EXERCISE:
The line holding "Select the 175 weight value for P40" and all lines that follow it to the end of the data: return these exactly, and nothing more.

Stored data
+ + + + + + +

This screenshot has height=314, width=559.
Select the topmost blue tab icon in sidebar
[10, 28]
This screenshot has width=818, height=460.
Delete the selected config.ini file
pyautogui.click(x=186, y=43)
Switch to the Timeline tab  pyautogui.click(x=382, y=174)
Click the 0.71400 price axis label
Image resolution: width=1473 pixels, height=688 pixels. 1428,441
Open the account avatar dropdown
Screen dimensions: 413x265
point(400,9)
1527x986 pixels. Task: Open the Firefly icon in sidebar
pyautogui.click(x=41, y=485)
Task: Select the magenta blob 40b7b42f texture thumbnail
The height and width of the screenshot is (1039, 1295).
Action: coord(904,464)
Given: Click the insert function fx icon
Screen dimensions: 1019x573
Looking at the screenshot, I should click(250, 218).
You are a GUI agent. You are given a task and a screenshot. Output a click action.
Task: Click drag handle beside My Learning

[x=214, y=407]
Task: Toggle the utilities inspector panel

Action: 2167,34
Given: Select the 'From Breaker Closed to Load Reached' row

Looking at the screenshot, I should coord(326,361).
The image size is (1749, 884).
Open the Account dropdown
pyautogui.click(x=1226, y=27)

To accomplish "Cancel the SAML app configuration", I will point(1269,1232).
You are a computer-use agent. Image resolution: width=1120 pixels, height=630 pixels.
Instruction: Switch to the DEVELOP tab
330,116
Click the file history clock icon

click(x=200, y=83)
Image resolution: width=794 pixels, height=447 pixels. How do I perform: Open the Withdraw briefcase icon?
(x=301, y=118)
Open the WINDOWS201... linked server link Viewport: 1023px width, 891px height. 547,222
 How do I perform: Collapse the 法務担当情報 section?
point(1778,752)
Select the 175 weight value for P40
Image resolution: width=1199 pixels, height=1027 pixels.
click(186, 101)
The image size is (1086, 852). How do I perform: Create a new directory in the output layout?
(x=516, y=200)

+ + + + + + +

ANSWER BOX:
Select the 175 weight value for P40
Image resolution: width=1199 pixels, height=1027 pixels.
click(186, 101)
The image size is (1086, 852). How do I perform: Create a new directory in the output layout?
(x=516, y=200)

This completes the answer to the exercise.